For each channel realization, a modified version of the routine CodeOneOrTwo
called MultiCodeOneOrTwo is executed. Figure 9 roughly illustrates its
architecture whereby only one realization is shown. Each input frame is fed through
two separate paths in order to obtain the encoded intra- or
respectively inter-coded frame. These parallel paths grant an insight into how the real
encoder would have encoded a certain macro block given its mode decision. Notably, the frame buffer
contents at this point are those of the final encoding stage whose output is transmitted to the
receiver. Our encoder proceeds to model the channel errors.
The error patterns are generated randomly by the routine ApplyError
with each error pattern being applied to only one pair of intra and inter
paths. The errors are concealed according to one of the schemes described in the previous
section on multi-channel realizations. Unlike before the
frame buffer contents used for concealment are unique for each path in order to also
take the effect of error propagation into account. This idea represents the core of our
approach and is particularly emphasized in figure 9.

Figure 9: Mode selection and frame reconstruction in the encoder
Using the two modes in parallel enables us to determine two rate-distortion pairs for
inter and intra mode respectively. The method for the computation of distortion
as described in the section on multi-channel realizations
yields one distortion measurement for each macro block. Eventually, a comparison of the cost for
the two modes leads to a mode decision. As these decisions are achieved individually for each
macro block the set of all mode decisions for an entire frame is conveniently represented by a
selection matrix (refer to figure 10). This selection matrix is passed both to the actual
encoder using again CodeOneOrTwo) whose mode selection has been modified such
that it strictly follows the entries of the selection matrix.

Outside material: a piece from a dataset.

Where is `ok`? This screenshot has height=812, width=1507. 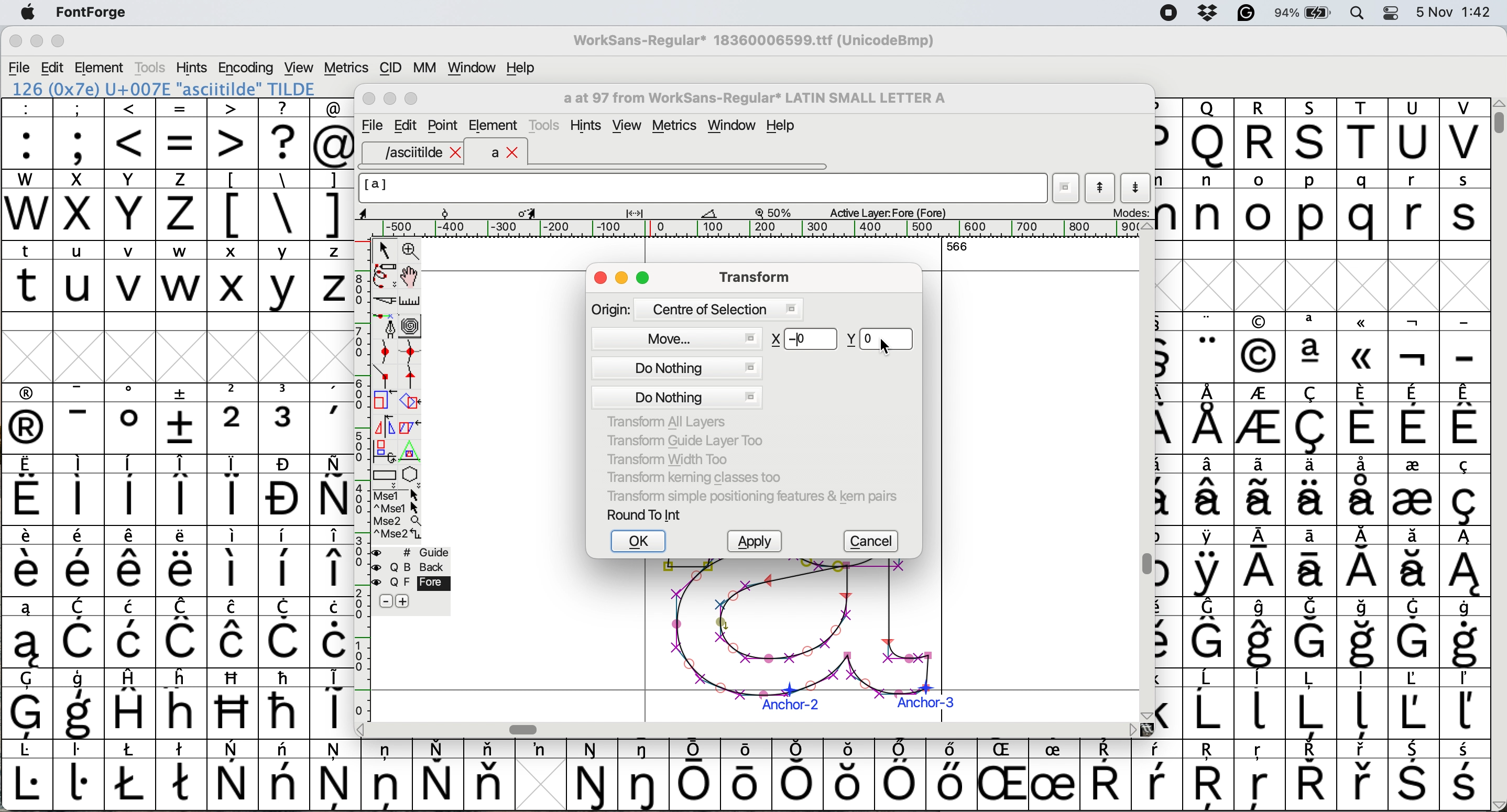
ok is located at coordinates (640, 542).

Finally, the frame buffers of the
channel realizations are updated using the outputs of only one path depending on which of the
two paths was specified in the selection matrix. This so-called previous reconstructed frame
is in turn needed for concealment in the next cycle.

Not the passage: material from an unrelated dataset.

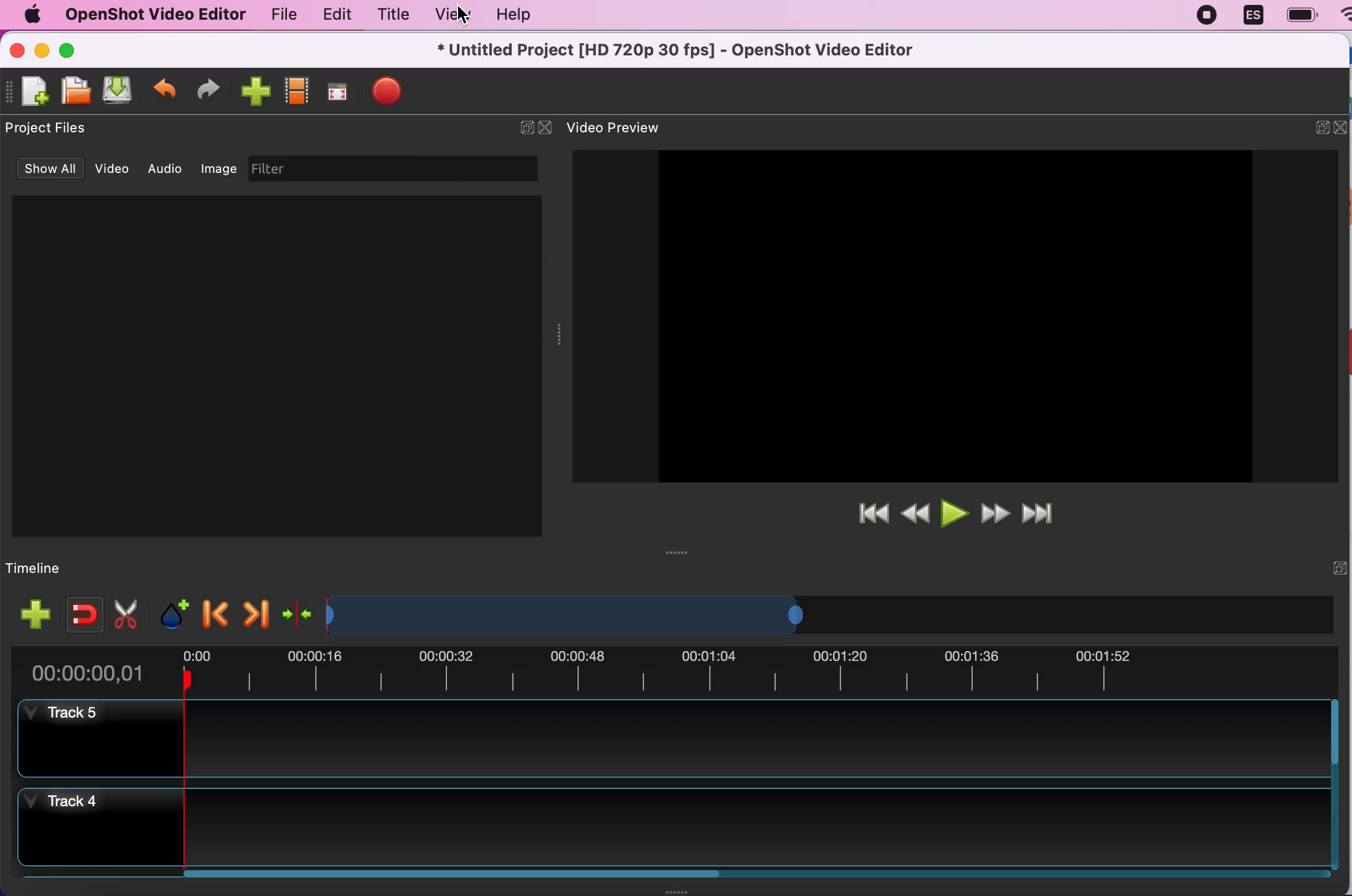  I want to click on show all, so click(52, 170).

This approach takes care of error propagation and is particularly suitable for error-prone channels, but requires a certain computational effort that increases with the number of channel realizations. An accurate study of the complexity of this technique goes beyond the goals of this project, especially because the code at its present stage leaves sufficient room for efficiency improvements.

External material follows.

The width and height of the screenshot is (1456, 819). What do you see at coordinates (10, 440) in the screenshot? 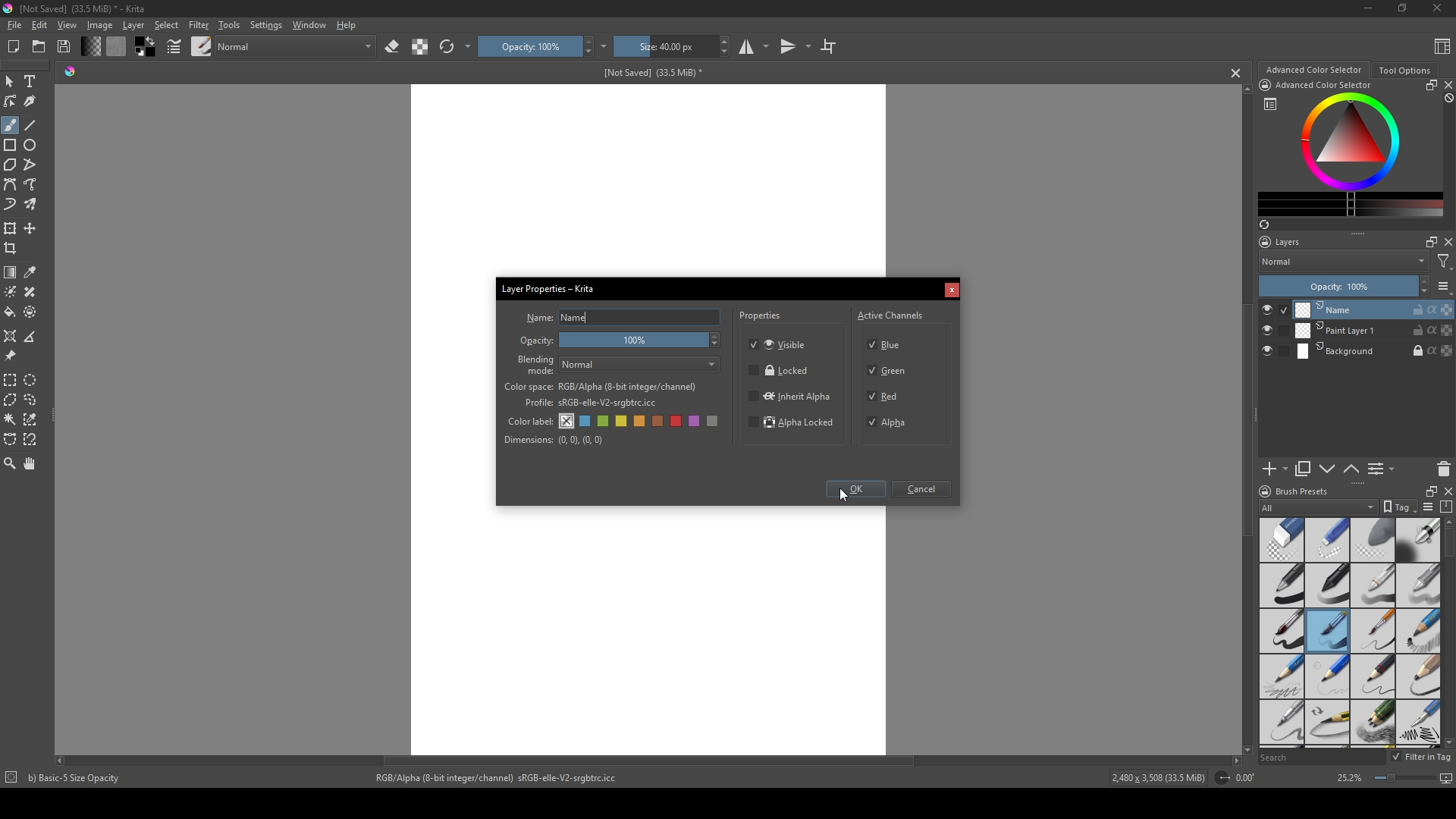
I see `bezier curve` at bounding box center [10, 440].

Figure 10: Selection matrix used for mode selection
In order to perform the simulations, the following parameters have been set and the following conditions assumed:
No advanced H.263 coding scheme or options used. The default coder configuration has been used.
We assume that the real channel conditions (such as error probability) are known on the average, which enables us adjust the encoder's simulation conditions accordingly, e.g. error probability that governs the random error pattern generation for each channel realization)
We do not consider any intra refresh update for both the original and our coder schemes. This has been done in order to prove the robustness of our scheme to error propagation. As a consequence, reasonable medium-size sequences have been considered for the experiments, in order to have consistent results (from 200 to 300 frames of foreman.qcif).
The number of frames skipped by the encoder is 1. So, for a sequence of 300 frames, only one half is encoded and transmitted.
A synchronization marker for each group of block is considered allowing resynchronization at the beginning of each GOB in case of errors.
The full range of possible quantization parameters has been investigated, in order to have encoded sequences at different frame rates and to measure the overall performance in terms of PSNR.
Up to 20 channel realizations have been considered for our proposed encoder.